Waters continuou ultrapassando os limites do bom gosto, como reencenar o assassinato do presidente americano John Kennedy apenas cinco anos depois do episódio em "Eat Your Makeup", retratando um personagem assado no espeto em "Viver Desesperado" ou mostrando alguém comendo cocô de cachorro em "Pink Flamingos".

Durante sua trajetória, ele ganhou o apelido de "papa do lixo" do escritor beat William Burroughs. A drag queen Divine foi talvez a mais famosa no elenco recorrente de Waters. Seu nome de batismo era Harris Glenn Milstead, e ele era um amigo de infância de Waters.

A personagem brilhou em filmes como "Pink Flamingos", "Roman Candles" e "Hairspray", que estreou pouco antes de sua morte, há 35 anos, quando Milstead tinha 42.
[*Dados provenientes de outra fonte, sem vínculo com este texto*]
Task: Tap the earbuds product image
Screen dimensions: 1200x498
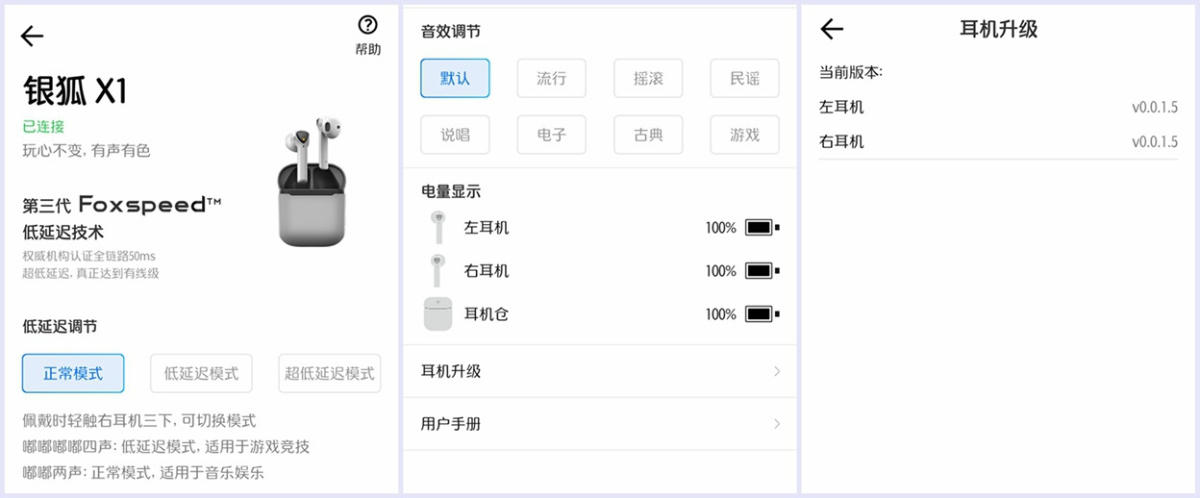Action: [x=312, y=181]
Outros amigos de Waters incluíam Mink Stole e Mary Vivian Pearce, que também apareceram em todos os seus filmes. "Éramos apenas um grupo de pessoas que, contra todas as probabilidades, fizemos esses filmes. Não era um ato político", diz ele. "Não estávamos pensando em Hollywood ou algo assim."
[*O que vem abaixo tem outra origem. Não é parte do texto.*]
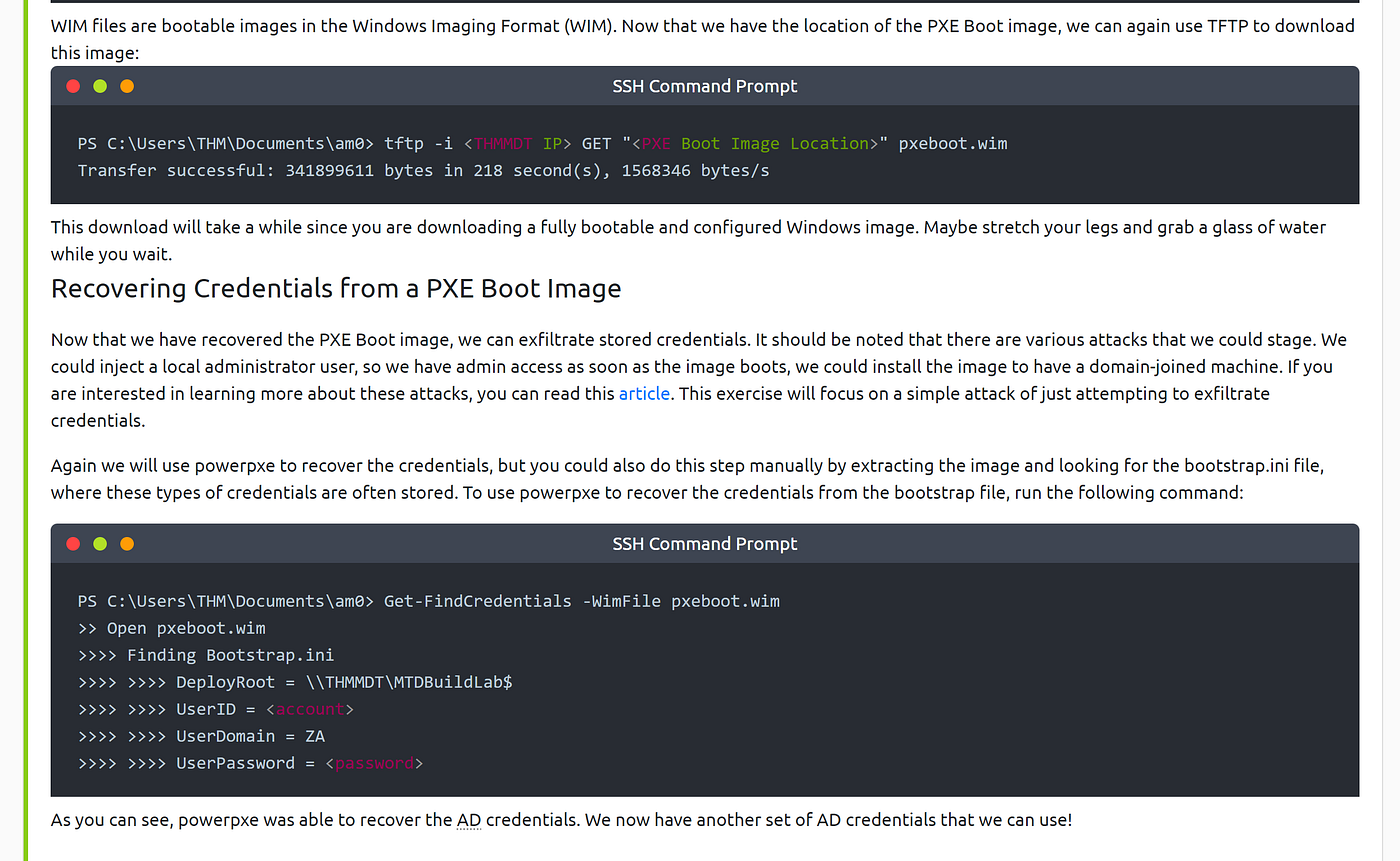
Task: Click the <account> placeholder after UserID
Action: pos(310,709)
Veja dicas de John Waters para o sucesso

Nem todos podem ser cineastas famosos, mas John Waters, ao apresentar sua exposição, deu algumas dicas para o sucesso, em qualquer área.
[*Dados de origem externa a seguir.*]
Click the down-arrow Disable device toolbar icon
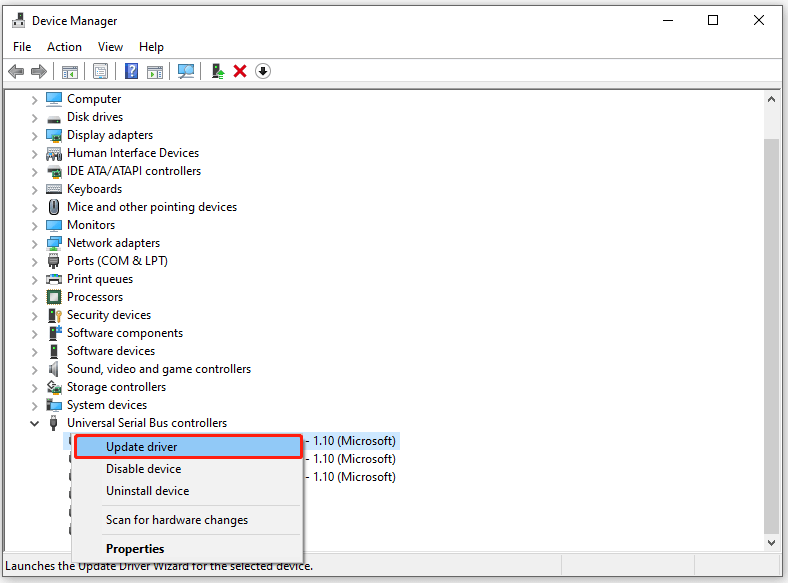 [263, 71]
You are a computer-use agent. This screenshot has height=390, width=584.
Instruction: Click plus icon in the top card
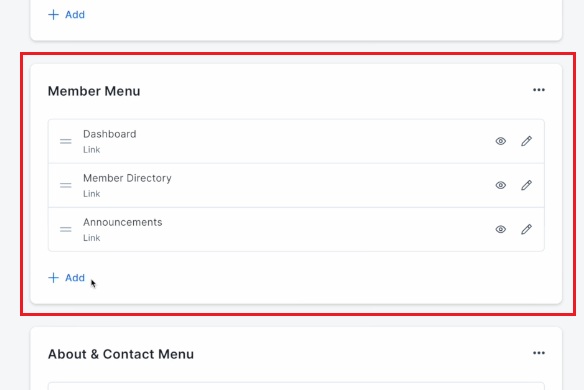point(53,15)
Encontre ótimos pais, como os dele. "Eles foram solidários e muito amorosos. Quando você é adolescente, você pensa ‘oh, eles não entendem nada’. Eles entendem mais do que a maioria!"

Mantenha seus amigos perto. "Não confio em pessoas que não têm velhos amigos. Alguma coisa está errada com eles. Facebook não é amizade. Isso é amizade preguiçosa."

Tenha boas maneiras. "Boas maneiras é como você negocia. Sempre que faço reuniões em Hollywood, vou de gravata porque ninguém usa isso, o que confunde as pessoas. Outra coisa que sempre fiz é pagar a conta [da refeição]. Eles nunca esperam que você ofereça. O artista nunca paga. Eu sempre pago."

Envolver-se. "Sempre falo para os jovens ‘se você quer participar de alguma área, você tem que participar’. Se quer ser um negociante de arte, vá a galerias. Se quer participar de filmes, veja todos os filmes. Os filmes ruins também."

Tenha senso de humor. "Qualquer um que sobe num palanque faz as pessoas rirem. Eles vão ouvir você. Primeiro, tire sarro de si mesmo. Depois pode tirar sarro das outras pessoas. Não diga apenas que está certo. Até a Igreja Católica parou de dizer que o papa é infalível."